> Page extract

Race 13 was abandoned because of a time limit with the Kiwis far ahead of Oracle Team USA in light, shifty wind on foggy San Francisco Bay.


It was the sixth time a race was abandoned or postponed since Saturday. The previous five were because of wind over the safety limit. That was imposed after British sailor Andrew "Bart" Simpson was killed in the capsize of Artemis Racing's catamaran during a training run May 9.


The Kiwis, who reached match point Wednesday, lead the series 8-2. Organizers planned to try again later Friday.


Team New Zealand was slogging along on the upwind fourth leg when the 40-minute limit was reached. The Kiwis had a lead of 1,573 meters at one point on the fourth leg.


It was a bizarre scene as the high-performance catamarans limped between the Golden Gate Bridge and Alcatraz Island in only 9 knots of wind. It was the lightest wind of the regatta.

> Information provided
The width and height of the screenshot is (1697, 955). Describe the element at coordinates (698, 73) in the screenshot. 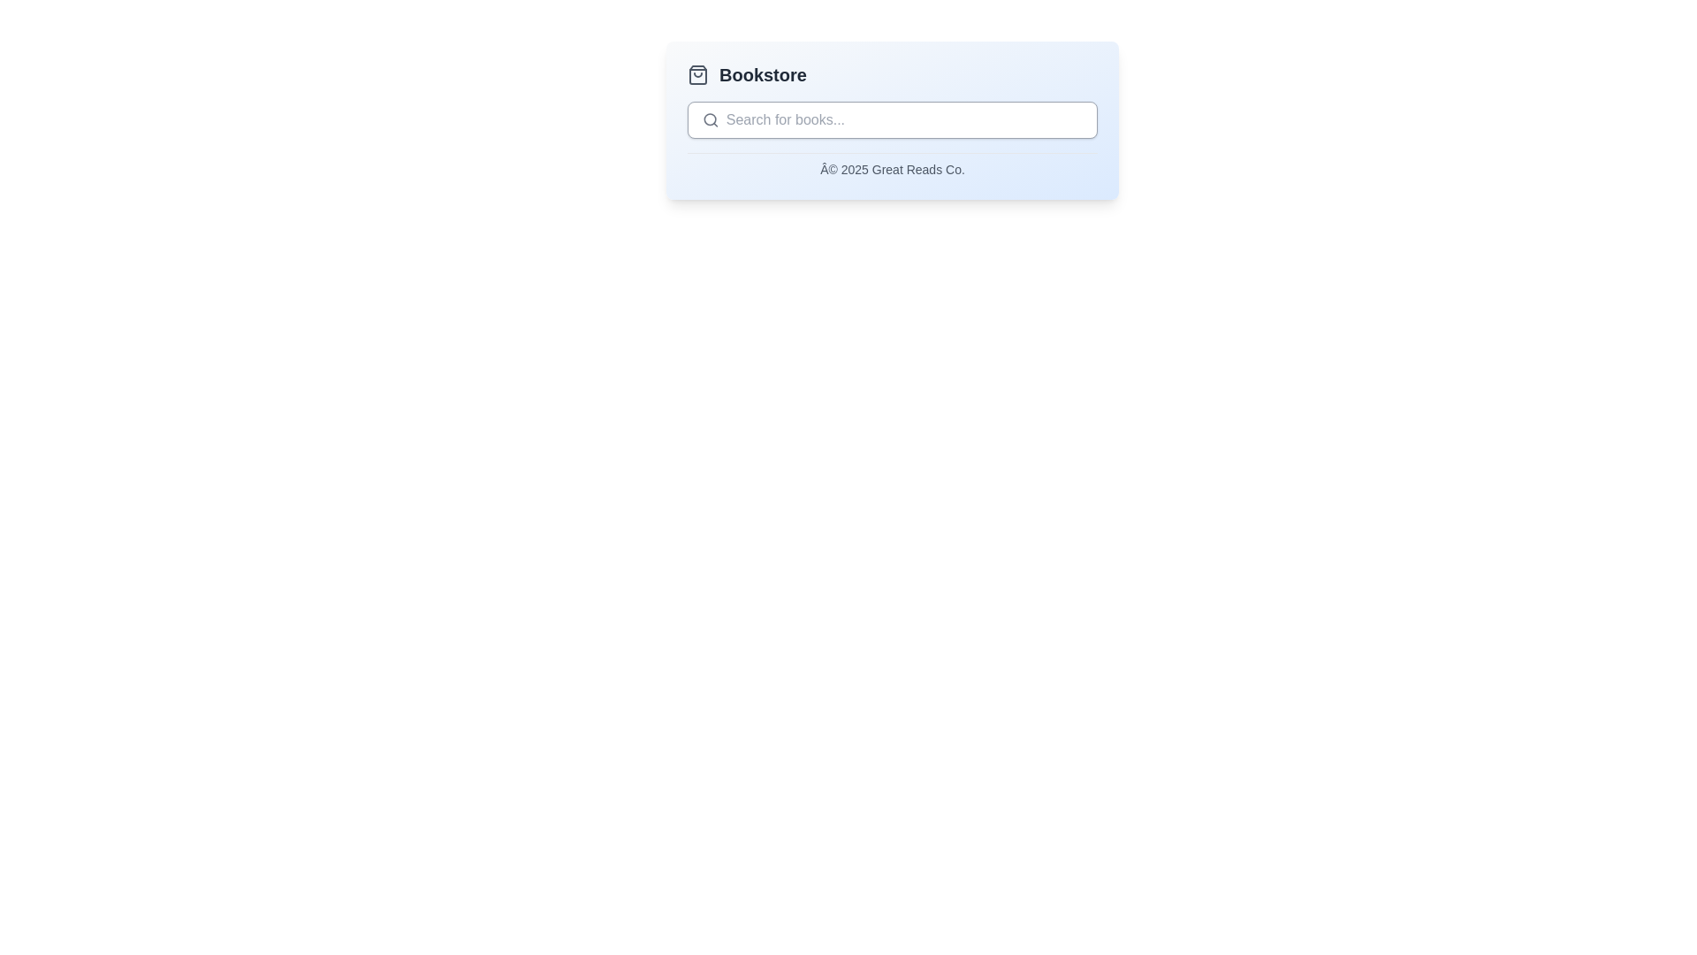

I see `shopping bag icon located to the left of the bold 'Bookstore' text, which has a gray outline and a box-shaped base with a handle on top` at that location.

> Requests
• a. Extract the passage of the America's Cup race report from "The Kiwis, who" to "of the regatta." word for word.
• b. Continue the America's Cup race report from where it stops.

> Results of the tasks
• a.
The Kiwis, who reached match point Wednesday, lead the series 8-2. Organizers planned to try again later Friday.


Team New Zealand was slogging along on the upwind fourth leg when the 40-minute limit was reached. The Kiwis had a lead of 1,573 meters at one point on the fourth leg.


It was a bizarre scene as the high-performance catamarans limped between the Golden Gate Bridge and Alcatraz Island in only 9 knots of wind. It was the lightest wind of the regatta.

• b.
Previously, the cats had hit speeds of 50 mph while skimming across the tops of the waves on hydrofoils, with their hulls completely out of the water.


The Kiwis might have beat the time limit if not for a move by Oracle skipper Jimmy Spithill.


Kiwi skipper Dean Barker went too deep in the starting box, allowing Spithill to take the favored leeward position off the start line. Normally it's a sprint across the wind as the big cats pop onto their foils. But during the crawl to the first mark, Spithill pushed the Kiwis off course as far as he could before rounding the buoy.


But the Kiwis caught a favorable puff early on the downwind second leg and sailed into the lead.